● Exercise task: Rewrite the lines as a numbered list, starting at the line that contains "Where should I click to: Open" and ending with the last line. Skip blank lines and leave the pictures out.
--- start Supplied data ---
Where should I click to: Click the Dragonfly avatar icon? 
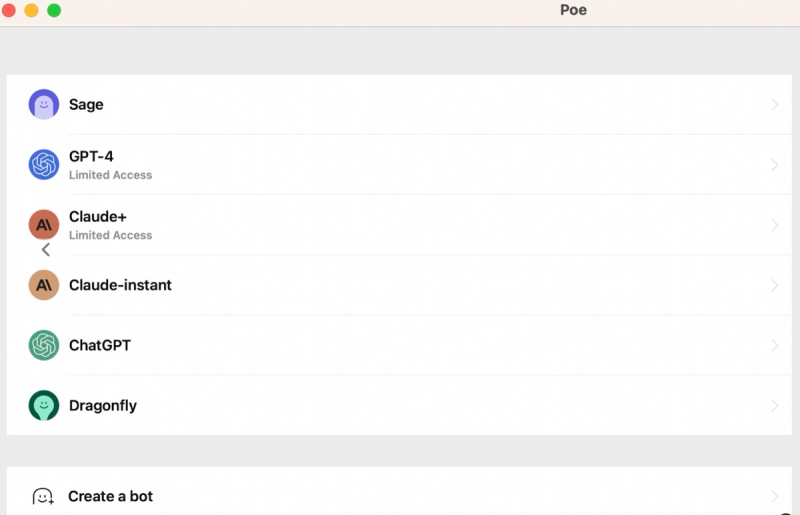click(x=44, y=405)
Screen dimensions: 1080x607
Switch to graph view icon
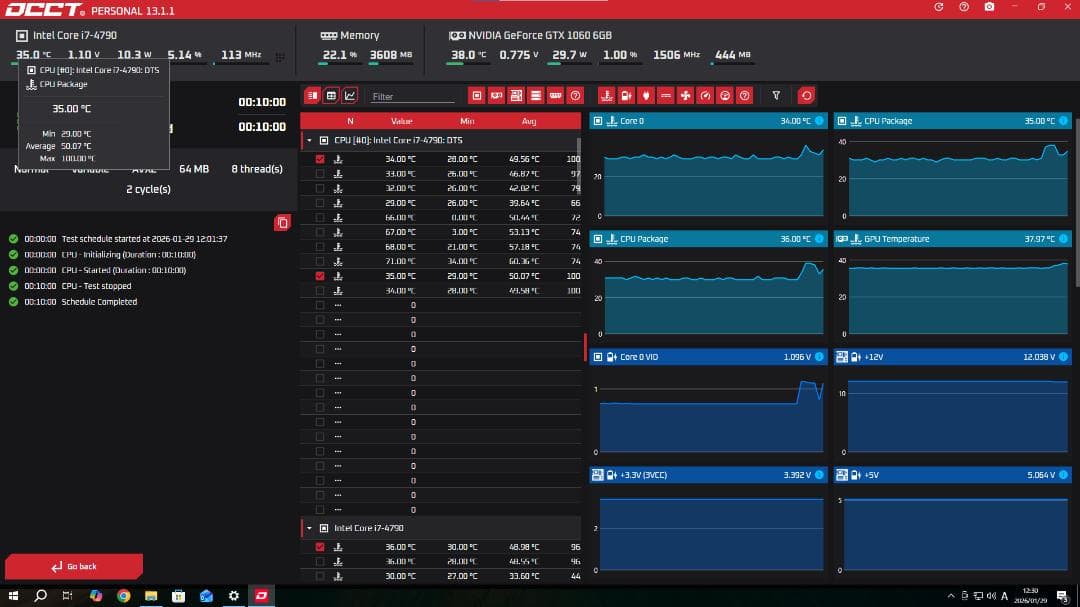pos(350,96)
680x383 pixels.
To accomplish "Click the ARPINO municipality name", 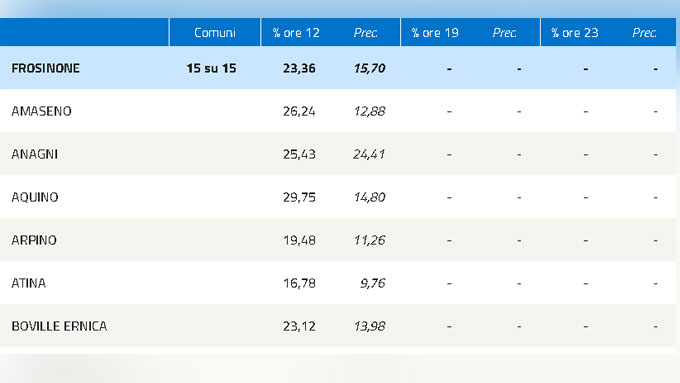I will (34, 240).
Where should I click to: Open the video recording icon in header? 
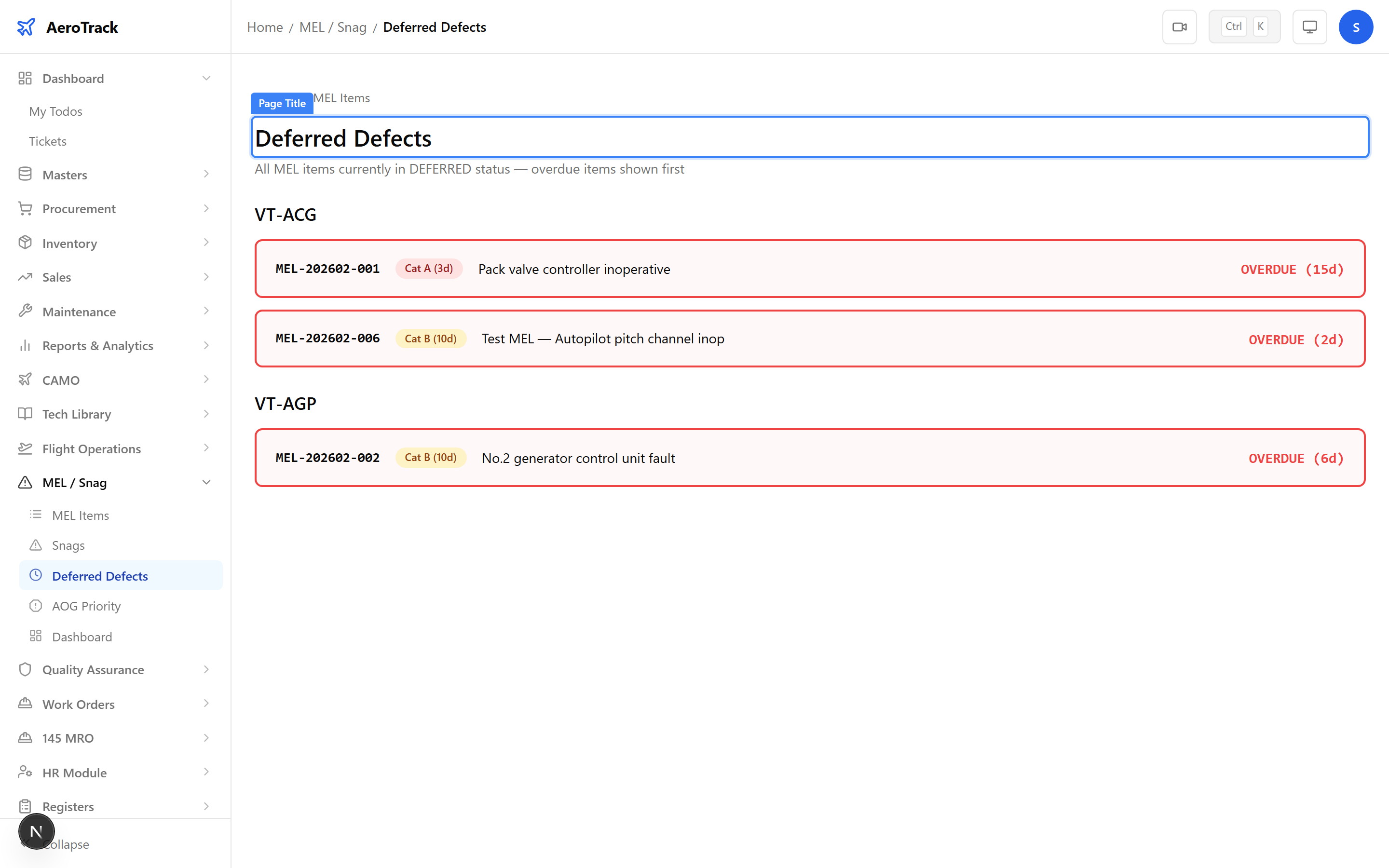[1180, 27]
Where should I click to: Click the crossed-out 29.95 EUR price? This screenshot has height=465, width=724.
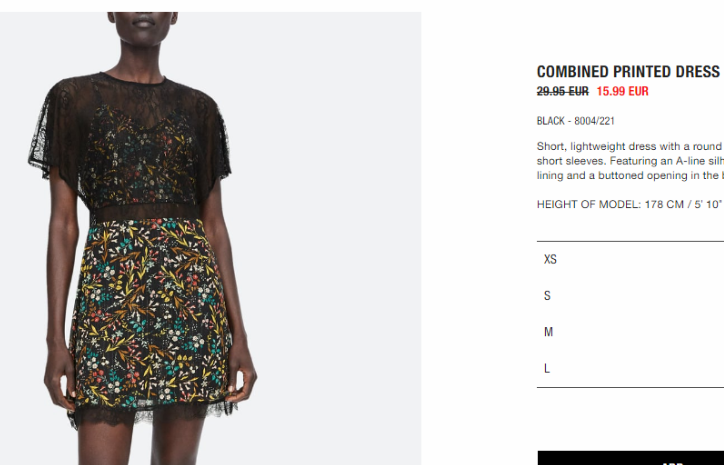562,91
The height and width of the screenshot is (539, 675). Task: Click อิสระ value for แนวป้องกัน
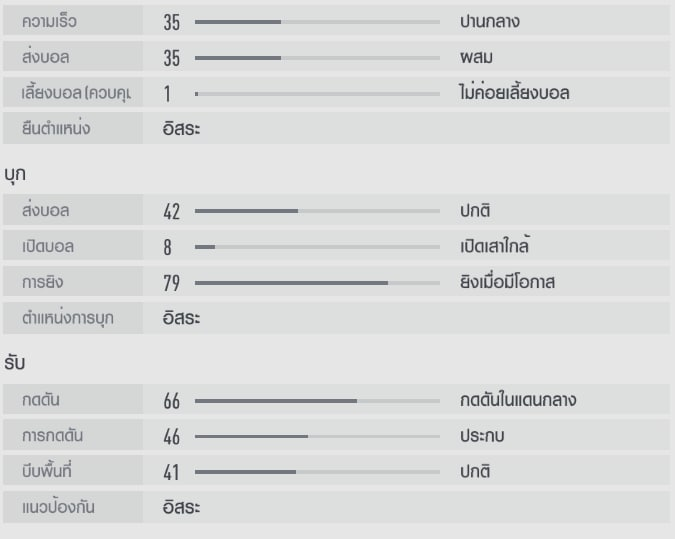[x=182, y=507]
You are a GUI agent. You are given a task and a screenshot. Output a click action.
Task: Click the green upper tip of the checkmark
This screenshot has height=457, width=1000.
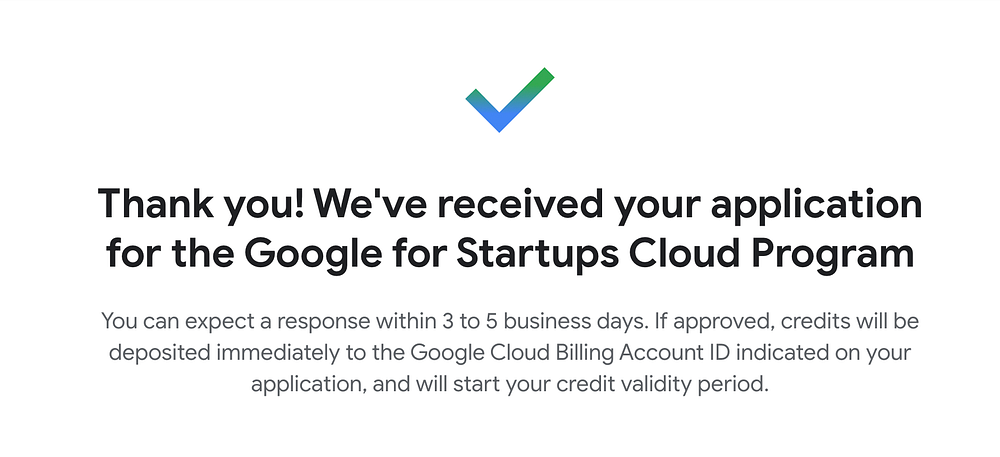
--- end Supplied data ---
● Task output:
1. Where should I click to: Open the video recording icon in header? 
2. [1180, 27]
3. Where should I click to: Click the crossed-out 29.95 EUR price? This screenshot has height=465, width=724.
4. 562,91
5. The height and width of the screenshot is (539, 675). Task: Click อิสระ value for แนวป้องกัน
6. [x=182, y=507]
7. You are a GUI agent. You are given a task and a screenshot. Output a click action.
8. Task: Click the green upper tip of the checkmark
9. This screenshot has height=457, width=1000.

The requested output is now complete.